Friday, July 27, 2007

A big cash prize...ooh...aah...

White Wolf is offering a 'big' $25000 prize for the winner of their EVE CCG at GenCon this year.

That's a nice prize. I'm sure it'll lure some folks in. Still, how unremarkable is that? prize... It's all been done before, and better (I suspect), by Wizards and Upper Deck.

Just spit ballin' here.

If it really is all about the cash, what about giving:

the top 25 finishers a $1000 prize?
the top 50 finishers $500? How many players would that lure in?

The thing about giving a big pile of cash to one player is you'll lure in a semi-large group of really, really competitive players. The winner will be either a previous fan of the game (good, but not great from a marketing perspective) or players who are really good at learning games (but probably don't really care about yours.)

Think about how you could spend $25000 to make the convention game experience top notch for all the players. Moderate prizes, comfortable play area, free food and drink for paid tournament attendees, massages between rounds for the tournament leaders. What would be the coolest thing you could do/provide to the players at your event? What would make everyone walking by the event jealous that they didn't get in on it?

Last year Spoils had I-Pod tournaments. Awesome. THAT's what I'm talking about. Creating prizes that stand out.

Be Remarkable or Be Boring.
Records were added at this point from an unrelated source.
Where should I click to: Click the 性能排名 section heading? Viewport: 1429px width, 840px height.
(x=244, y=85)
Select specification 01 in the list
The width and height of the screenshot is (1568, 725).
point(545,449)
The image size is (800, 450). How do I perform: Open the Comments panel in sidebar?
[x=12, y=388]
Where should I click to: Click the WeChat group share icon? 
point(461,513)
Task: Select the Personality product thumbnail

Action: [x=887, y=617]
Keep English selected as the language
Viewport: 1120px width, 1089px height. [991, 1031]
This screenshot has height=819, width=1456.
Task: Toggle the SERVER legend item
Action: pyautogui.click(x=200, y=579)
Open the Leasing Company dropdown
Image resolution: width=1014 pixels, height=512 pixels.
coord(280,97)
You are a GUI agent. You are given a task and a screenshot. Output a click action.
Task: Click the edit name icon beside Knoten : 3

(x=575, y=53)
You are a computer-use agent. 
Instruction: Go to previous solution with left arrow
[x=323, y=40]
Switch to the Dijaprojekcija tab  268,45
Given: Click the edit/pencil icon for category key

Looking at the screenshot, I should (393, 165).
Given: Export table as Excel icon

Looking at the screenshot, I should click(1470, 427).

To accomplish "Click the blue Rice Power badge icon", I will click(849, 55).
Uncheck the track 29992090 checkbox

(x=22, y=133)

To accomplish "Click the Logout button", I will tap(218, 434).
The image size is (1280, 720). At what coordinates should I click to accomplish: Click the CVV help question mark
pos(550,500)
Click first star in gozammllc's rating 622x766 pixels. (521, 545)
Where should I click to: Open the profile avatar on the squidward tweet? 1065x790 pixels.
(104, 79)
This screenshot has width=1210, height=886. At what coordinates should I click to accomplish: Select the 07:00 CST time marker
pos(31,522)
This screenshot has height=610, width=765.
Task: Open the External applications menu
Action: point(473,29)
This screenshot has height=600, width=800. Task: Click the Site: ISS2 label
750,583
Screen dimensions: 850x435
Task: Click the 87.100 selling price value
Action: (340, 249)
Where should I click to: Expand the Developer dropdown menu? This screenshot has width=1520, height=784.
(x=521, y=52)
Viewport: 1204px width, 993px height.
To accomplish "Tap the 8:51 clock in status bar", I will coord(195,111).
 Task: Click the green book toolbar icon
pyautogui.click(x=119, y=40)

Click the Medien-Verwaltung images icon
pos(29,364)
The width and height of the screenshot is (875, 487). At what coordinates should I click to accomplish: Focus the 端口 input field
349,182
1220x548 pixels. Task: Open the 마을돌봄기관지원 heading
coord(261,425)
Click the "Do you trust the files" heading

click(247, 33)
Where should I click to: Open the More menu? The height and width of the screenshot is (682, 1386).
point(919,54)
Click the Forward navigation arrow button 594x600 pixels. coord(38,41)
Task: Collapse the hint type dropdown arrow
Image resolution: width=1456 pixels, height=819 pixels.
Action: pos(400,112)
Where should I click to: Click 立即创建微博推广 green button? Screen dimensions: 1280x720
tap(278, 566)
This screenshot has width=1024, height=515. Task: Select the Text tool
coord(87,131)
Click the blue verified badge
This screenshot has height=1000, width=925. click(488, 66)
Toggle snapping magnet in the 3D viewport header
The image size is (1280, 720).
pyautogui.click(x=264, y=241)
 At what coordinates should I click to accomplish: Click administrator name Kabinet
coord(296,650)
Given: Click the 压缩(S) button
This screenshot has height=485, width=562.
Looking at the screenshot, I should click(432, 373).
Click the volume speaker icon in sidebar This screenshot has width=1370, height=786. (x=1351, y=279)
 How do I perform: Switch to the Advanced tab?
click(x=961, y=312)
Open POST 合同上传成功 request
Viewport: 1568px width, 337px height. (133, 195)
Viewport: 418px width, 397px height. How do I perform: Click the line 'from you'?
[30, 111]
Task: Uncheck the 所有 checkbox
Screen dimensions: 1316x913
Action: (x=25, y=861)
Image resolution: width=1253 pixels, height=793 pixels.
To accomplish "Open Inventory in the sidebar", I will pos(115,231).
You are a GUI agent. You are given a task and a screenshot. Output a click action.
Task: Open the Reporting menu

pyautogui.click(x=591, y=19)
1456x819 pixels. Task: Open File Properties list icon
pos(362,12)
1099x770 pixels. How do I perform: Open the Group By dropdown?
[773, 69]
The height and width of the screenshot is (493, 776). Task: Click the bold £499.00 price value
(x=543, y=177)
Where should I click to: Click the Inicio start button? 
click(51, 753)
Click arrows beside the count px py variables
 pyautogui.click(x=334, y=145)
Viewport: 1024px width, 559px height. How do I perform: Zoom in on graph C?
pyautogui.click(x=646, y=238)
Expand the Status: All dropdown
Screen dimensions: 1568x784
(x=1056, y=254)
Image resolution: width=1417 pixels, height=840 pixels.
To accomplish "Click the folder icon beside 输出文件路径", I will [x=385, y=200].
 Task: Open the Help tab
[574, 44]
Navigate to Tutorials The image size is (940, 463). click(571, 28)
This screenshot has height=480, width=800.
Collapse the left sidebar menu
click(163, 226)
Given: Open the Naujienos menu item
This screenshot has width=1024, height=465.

IMHO, cash is boring.

OP programs seem enamored with the 'pro' player. Of course, any store owner will tell you the pro players are crappy customers. A broad generalization of the pro-player is a male, high-intensity, win oriented, gamer, who buys like he plays. That is, very efficiently. They don't buy from the local store, and they don't pay full price. When they do show up for a local tournament, it's to collect prizes.

Unless your game is designed to cater to that sort of player, and Eve might be, I don't know. I suggest catering to a more casual gamer. It's what most retailers already do, because that's what most of their customers are (even if they want to be pros). They're an under-represented portion of the CCG market. Casual gamers also tend to have lives, jobs, and a tad more money.

Of course, big prizes are sexy. We do like sexy in this business, I guess.